Investigation of the coordinated functional activities of cytochrome P450 3A4 and P-glycoprotein in limiting the absorption of xenobiotics in Caco-2 cells.

The coordination of the functional activities of intestinal CYP3A4 and P-gp in limiting the absorption of xenobiotics in Caco-2 cells was investigated. Growing Caco-2 cells were exposed to increasing concentrations of doxorubicin (1-2 microM) in plastic flasks to encourage a subpopulation of cells, that displayed an intrinsically higher multidrug resistance (mdr) phenotype than the parent cells, to survive and grow. Doxorubicin-exposed (hereinafter referred to as type I cells) and nonexposed Caco-2 cells (parent cells) on collagen-coated inserts were also treated with either 0 (control) or 0.25 microM 1alpha,25-dihydroxyvitamin D(3) to promote cellular CYP3A4 expression. Increased P-gp protein expression, as detected by Western blotting, was noted in type I cells (213 +/- 54.35%) compared to that of parent cells (100 +/- 6.05%).
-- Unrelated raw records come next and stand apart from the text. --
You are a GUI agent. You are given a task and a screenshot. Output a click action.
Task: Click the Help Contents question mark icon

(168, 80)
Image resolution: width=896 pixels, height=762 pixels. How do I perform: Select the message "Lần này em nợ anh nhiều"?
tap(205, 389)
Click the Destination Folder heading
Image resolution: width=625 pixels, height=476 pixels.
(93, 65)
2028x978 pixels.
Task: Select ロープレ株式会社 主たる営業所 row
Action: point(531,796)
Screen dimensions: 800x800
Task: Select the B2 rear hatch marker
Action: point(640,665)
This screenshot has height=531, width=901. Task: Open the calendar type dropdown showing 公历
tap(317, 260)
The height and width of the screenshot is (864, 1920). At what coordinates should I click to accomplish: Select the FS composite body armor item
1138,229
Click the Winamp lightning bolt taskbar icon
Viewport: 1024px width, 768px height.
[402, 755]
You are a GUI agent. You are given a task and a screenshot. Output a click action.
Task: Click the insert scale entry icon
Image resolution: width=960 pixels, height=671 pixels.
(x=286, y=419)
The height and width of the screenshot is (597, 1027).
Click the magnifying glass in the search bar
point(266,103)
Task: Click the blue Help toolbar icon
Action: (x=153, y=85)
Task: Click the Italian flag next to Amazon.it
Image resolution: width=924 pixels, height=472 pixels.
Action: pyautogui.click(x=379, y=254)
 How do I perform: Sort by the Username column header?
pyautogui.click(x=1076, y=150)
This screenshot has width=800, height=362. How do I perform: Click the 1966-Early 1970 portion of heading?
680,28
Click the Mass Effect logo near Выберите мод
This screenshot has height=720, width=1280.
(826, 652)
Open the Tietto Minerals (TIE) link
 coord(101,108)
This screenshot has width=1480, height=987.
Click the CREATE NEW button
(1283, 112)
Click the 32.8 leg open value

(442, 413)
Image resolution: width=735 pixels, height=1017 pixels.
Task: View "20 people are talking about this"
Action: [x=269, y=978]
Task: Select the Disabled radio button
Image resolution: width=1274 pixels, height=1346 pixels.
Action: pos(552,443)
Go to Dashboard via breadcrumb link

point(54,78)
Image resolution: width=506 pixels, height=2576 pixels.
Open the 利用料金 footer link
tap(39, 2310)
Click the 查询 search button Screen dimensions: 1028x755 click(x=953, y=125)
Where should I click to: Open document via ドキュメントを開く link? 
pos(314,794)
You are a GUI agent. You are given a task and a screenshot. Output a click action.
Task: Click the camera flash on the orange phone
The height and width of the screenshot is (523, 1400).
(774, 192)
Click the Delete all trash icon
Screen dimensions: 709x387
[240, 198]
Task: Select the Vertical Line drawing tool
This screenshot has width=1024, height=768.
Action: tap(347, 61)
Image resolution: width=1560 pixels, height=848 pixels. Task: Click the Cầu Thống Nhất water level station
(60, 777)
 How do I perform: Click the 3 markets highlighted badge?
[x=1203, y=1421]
Furthermore, they retained significantly less [(3)H]vincristine sulphate (p < 0.05), a P-gp substrate, after efflux (272.89 +/- 11.86 fmol/mg protein) than the parent cells (381.39 +/- 61.82 fmol/mg protein). The expression of CYP3A4 in parental cells after 1alpha,25-dihydroxyvitamin D(3) treatment was quantified to be 76.2 +/- 7.6 pmol/mg protein and comparable with that found in human jejunal enterocytes (70.0 +/- 20.0 pmol/mg protein). Type I cells, however, expressed a very low quantity of CYP3A4 both before and after the treatment that was beyond the minimum detection limit of Western blotting. Functionally, the rates of 1-hydroxylation of midazolam by CYP3A for both cell types ranged from 257.0 +/- 20.0 to 1057.0 +/- 46.0 pmol/min/mg protein. Type I cells, although having a higher P-gp expression and activity comparatively, metabolized midazolam less extensively than the parent cells. The results suggested that there were noncoordinated functional activities of intestinal CYP3A4 and P-gp in Caco-2 cells, although they both functioned independently to minimize intestinal epithelial absorption of xenobiotics.